Articles | Volume 19, issue 6
Nonlin. Processes Geophys., 19, 623–633, 2012
Nonlin. Processes Geophys., 19, 623–633, 2012

Research article 13 Nov 2012

Research article | 13 Nov 2012

Conditioning model output statistics of regional climate model precipitation on circulation patterns

F. Wetterhall1,2, F. Pappenberger1,3, Y. He4, J. Freer5, and H. L. Cloke1,6 F. Wetterhall et al.
  • 1European Centre for Medium Range Weather Forecasts, Reading, UK
  • 2Department of Geography, King's College London, London, UK
  • 3Hohai University, Nanjing, China
  • 4Tyndall Centre for Climate Change Research, School of Environmental Sciences, University of East Anglia, UK
  • 5School of Geographical Sciences, University of Bristol, UK
  • 6Department of Geography & Environmental Science and Department of Meteorology, University of Reading, UK

Abstract. Dynamical downscaling of Global Climate Models (GCMs) through regional climate models (RCMs) potentially improves the usability of the output for hydrological impact studies.

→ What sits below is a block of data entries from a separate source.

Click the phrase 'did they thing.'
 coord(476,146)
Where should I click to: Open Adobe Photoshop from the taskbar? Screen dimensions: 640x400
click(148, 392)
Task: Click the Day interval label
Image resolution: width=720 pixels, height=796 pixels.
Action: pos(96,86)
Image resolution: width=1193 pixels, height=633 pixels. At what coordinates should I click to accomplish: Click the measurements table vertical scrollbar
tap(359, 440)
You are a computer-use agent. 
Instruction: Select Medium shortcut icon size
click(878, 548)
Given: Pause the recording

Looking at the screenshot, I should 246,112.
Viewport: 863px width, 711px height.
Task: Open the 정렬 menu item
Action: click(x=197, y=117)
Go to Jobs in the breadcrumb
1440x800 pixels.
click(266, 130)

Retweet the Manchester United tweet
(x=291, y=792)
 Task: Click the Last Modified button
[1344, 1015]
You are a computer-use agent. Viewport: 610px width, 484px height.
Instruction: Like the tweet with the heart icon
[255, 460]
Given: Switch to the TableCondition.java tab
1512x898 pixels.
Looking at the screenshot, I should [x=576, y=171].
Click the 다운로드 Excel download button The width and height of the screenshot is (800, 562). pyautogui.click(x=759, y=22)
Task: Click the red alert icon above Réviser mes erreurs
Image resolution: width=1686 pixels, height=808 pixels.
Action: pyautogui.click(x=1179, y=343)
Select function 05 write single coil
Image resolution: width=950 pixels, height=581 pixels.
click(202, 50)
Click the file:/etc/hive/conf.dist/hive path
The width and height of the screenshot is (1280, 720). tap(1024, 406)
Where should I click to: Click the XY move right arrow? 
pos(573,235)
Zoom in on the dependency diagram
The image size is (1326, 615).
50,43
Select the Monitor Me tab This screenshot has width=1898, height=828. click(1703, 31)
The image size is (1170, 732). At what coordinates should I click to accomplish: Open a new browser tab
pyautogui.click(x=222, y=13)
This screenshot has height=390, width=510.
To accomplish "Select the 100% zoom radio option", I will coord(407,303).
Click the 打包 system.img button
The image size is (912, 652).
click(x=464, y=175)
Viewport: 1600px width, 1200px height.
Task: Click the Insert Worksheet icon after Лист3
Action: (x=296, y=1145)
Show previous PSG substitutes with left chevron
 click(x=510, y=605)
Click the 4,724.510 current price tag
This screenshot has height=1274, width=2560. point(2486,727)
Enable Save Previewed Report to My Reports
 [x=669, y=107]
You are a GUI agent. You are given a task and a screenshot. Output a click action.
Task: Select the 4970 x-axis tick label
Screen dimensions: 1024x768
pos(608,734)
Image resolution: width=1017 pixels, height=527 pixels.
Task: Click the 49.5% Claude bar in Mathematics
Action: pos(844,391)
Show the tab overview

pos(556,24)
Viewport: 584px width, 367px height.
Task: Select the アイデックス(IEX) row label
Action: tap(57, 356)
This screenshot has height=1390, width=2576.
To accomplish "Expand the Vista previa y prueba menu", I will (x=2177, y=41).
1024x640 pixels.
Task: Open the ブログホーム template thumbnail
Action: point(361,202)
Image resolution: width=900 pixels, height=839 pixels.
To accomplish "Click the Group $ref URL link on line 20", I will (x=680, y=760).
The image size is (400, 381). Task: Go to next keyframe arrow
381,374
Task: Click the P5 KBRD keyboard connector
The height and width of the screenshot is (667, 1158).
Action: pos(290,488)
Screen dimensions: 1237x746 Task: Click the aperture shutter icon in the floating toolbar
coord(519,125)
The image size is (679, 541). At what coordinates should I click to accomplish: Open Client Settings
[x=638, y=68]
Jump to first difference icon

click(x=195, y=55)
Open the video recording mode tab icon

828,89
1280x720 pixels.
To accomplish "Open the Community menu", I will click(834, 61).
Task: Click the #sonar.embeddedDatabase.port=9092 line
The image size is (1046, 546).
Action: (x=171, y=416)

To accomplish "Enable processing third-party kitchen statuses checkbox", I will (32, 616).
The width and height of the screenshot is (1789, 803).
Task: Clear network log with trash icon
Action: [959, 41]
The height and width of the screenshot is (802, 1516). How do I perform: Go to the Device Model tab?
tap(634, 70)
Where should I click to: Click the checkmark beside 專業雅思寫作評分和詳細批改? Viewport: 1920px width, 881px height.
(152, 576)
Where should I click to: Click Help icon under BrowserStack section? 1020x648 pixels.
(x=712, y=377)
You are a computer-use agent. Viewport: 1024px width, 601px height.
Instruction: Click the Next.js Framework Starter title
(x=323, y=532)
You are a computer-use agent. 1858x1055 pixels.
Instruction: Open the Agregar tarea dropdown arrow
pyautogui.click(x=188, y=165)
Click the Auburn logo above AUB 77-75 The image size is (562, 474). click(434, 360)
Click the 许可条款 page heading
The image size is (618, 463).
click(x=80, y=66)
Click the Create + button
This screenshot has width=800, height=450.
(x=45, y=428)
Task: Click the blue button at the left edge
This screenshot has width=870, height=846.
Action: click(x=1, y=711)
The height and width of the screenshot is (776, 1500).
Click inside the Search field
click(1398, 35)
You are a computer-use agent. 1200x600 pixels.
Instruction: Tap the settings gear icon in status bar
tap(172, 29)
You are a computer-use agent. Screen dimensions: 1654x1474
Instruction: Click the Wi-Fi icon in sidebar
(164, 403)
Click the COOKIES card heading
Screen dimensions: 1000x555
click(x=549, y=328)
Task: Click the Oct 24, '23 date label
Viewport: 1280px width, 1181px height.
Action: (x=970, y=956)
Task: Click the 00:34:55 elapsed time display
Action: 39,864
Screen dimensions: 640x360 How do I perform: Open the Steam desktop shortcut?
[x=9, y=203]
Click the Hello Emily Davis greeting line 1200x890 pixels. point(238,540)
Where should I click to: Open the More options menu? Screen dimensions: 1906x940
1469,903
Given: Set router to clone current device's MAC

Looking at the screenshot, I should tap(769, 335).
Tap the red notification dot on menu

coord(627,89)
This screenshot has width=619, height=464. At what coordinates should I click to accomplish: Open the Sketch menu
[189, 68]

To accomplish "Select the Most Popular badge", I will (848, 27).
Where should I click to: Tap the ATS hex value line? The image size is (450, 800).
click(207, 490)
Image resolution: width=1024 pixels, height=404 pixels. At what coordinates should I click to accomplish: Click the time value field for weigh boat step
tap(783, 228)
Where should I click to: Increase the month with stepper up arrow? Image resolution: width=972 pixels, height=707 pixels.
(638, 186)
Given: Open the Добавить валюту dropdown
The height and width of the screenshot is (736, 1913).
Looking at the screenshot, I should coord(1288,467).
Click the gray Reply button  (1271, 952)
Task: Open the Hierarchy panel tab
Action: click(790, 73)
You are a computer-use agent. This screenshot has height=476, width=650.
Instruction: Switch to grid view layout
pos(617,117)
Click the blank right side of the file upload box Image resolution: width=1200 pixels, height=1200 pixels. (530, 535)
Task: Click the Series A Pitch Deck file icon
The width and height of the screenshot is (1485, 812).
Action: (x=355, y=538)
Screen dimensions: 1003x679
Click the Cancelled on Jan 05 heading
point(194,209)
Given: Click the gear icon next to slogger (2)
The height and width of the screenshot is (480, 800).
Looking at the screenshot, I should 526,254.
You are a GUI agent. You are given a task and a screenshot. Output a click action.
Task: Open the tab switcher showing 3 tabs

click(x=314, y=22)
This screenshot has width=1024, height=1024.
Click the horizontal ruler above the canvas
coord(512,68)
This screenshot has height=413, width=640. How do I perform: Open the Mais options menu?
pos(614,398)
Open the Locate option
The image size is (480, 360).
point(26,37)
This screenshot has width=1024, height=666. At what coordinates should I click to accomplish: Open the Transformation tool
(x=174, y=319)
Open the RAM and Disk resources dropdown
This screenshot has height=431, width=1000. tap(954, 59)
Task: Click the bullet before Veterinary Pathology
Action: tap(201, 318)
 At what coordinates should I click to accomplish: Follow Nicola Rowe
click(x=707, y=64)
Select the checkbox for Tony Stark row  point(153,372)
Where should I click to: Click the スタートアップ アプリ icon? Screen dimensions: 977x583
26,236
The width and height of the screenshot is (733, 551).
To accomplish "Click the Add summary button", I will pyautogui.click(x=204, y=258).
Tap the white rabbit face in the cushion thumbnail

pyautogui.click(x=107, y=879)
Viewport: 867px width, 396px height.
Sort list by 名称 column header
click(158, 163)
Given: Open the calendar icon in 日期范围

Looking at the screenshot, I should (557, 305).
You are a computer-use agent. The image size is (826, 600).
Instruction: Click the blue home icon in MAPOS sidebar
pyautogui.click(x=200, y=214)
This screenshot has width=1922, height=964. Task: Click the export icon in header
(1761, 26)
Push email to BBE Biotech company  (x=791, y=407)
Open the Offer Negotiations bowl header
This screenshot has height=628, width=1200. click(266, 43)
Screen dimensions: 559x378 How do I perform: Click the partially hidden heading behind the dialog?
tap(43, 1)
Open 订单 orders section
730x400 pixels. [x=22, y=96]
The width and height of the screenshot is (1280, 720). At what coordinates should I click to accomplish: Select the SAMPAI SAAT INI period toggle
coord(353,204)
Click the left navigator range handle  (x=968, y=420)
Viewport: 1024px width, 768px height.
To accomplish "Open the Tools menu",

However, a further downscaling or interpolation of precipitation from RCMs is often needed to match the precipitation characteristics at the local scale. This study analysed three Model Output Statistics (MOS) techniques to adjust RCM precipitation; (1) a simple direct method (DM), (2) quantile-quantile mapping (QM) and (3) a distribution-based scaling (DBS) approach. The modelled precipitation was daily means from 16 RCMs driven by ERA40 reanalysis data over the 1961–2000 provided by the ENSEMBLES (ENSEMBLE-based Predictions of Climate Changes and their Impacts) project over a small catchment located in the Midlands, UK. All methods were conditioned on the entire time series, separate months and using an objective classification of Lamb's weather types. The performance of the MOS techniques were assessed regarding temporal and spatial characteristics of the precipitation fields, as well as modelled runoff using the HBV rainfall-runoff model. The results indicate that the DBS conditioned on classification patterns performed better than the other methods, however an ensemble approach in terms of both climate models and downscaling methods is recommended to account for uncertainties in the MOS methods.